Combinatorial Optimisation

Optimisation of smooth linear well-behaved functions and systems is relatively straightforward using calculus or standard numerical techniques, such as gradient descent.

However, most combinatorial optimisation problems are highly variable, non-linear, poorly-behaved and suffer from combinatorial explosion in the search space, basically the number of permutations or ways of arranging the solution is factorial in the number of elements. Poorly-behaved, in this case, means that one small change to the arrangement in a good solution, can result in a very poor solution; there is no guarantee of similarity of solutions in a neighbourhood of the search space, so conventional linear optimisation approaches generally are not applicable.


Well known, easily stated, easily visualised geometrically, but difficult to solve optimally (NP), examples include:

Travelling Salesman Problems and variations.

Knapsack, Bin-Packing & Set-Partitioning, Stock-cutting, container-loading and scheduling Problems

Steiner Minimum Tree Problems


Various approaches to obtain optimal solutions, but at great computational cost include
- branch & bound - basically a combinatorial search within strictly controlled upper and lower bounds;
- cutting plane methods which model or constrain the problem as an integer programming problem and solve it using applicable methods.


However alternative methods exist.

Heuristics which give good solutions quickly, and it's probably not worth the effort to get a better one;

Genetic algorithms - which perform a progressively selective less randomised search;

Cellular automata / agents - where distributed partly intelligent optimisation approaches are attempted.

Swarm intelligence, which effectively attempt a globally optimal combination of locally optimal solutions

Neural networks have also been used to as optimisers either as pattern classifiers or intrinsically through their minimising the error function.


Some results from information theory also provide good guidelines for developing optimal algorithms.


Projects.
Optimisation problems themselves present a worthy and challenging project category. Some of the more common problems and techniques are mentioned above, but others can be attempted.

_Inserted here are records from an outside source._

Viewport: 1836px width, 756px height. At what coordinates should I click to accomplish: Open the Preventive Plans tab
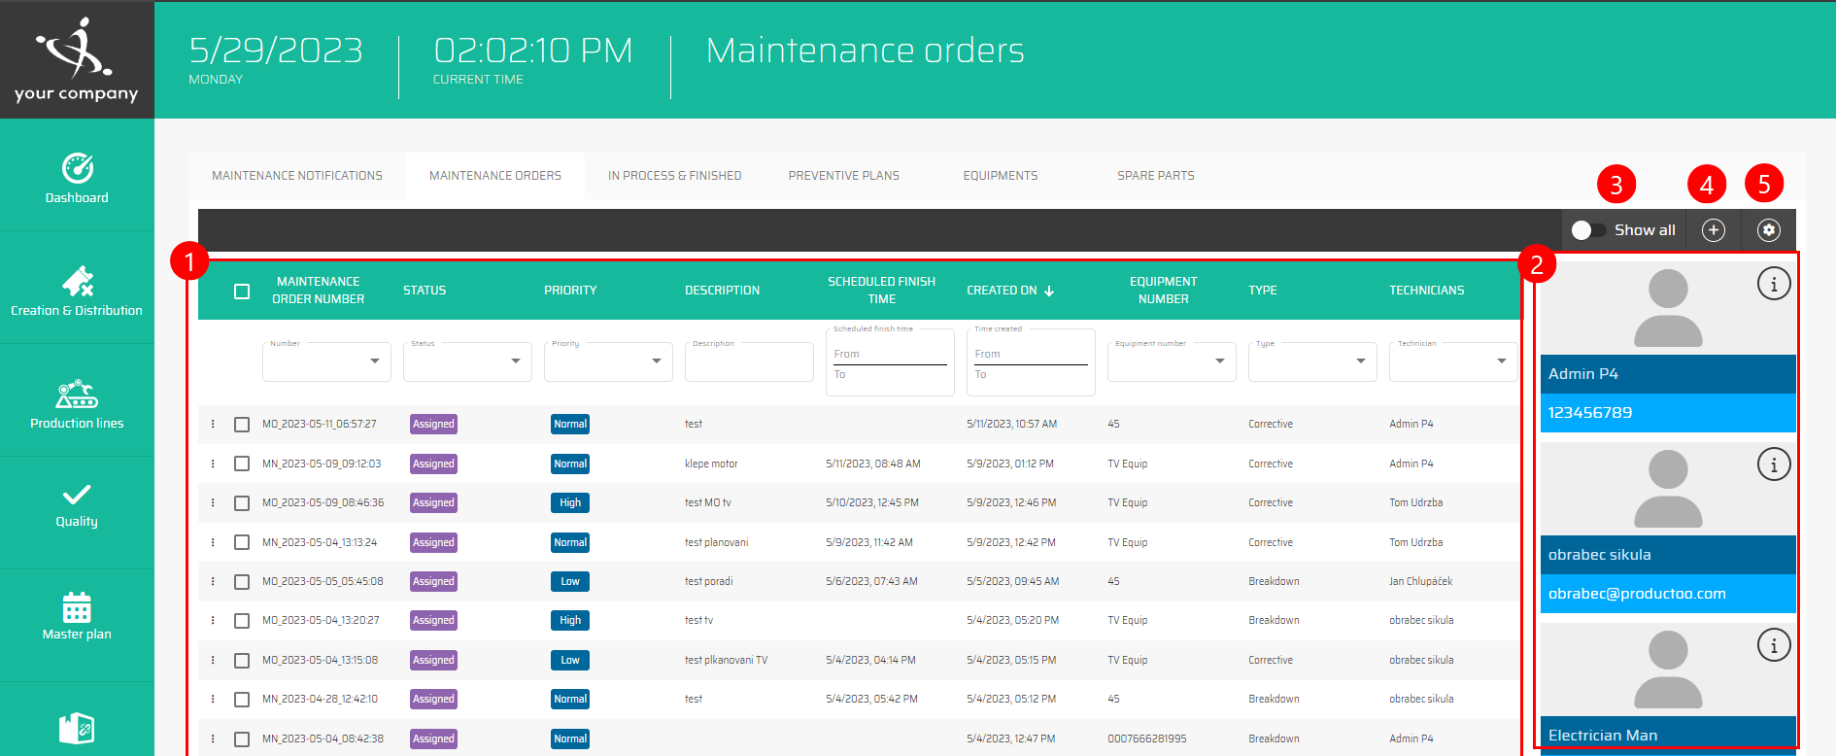click(x=843, y=176)
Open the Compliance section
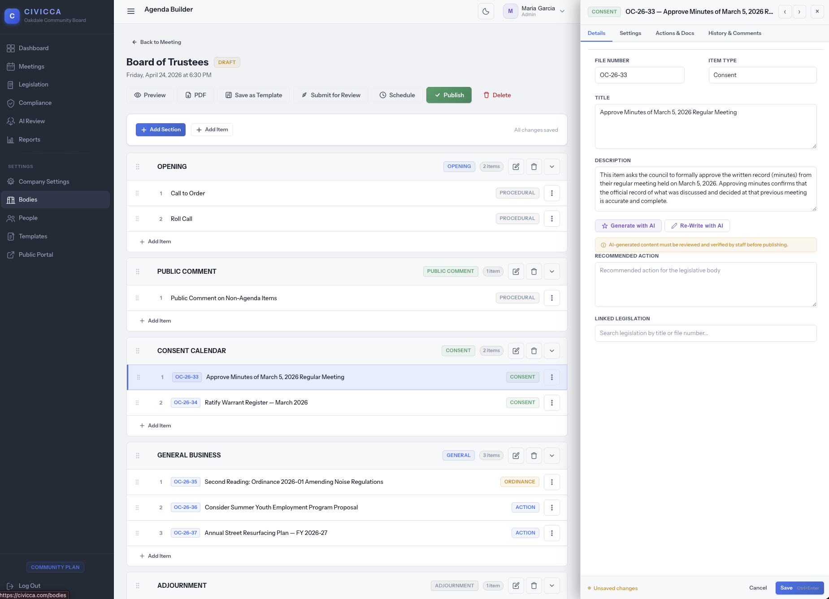The width and height of the screenshot is (829, 599). (35, 103)
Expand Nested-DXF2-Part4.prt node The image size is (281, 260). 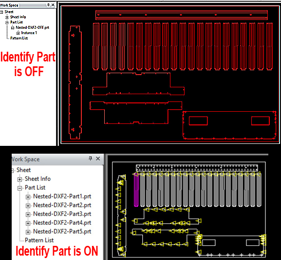point(28,223)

Additionally, optimisation pervades most computer application areas and can be a component of many of the other project categories. Additionally, optimisation techniques are applicable to the efficient allocation of time and space resourcs for fast execution of code on a computer, whether at instruction or program level.

Even a simple appointments booking system may require some degree of optimisation in the space and time (scheduling) allocation.

Obviously, one can attempt to use optimising techniques themselves in the generation of optimising algorithms, but can expect mixed results.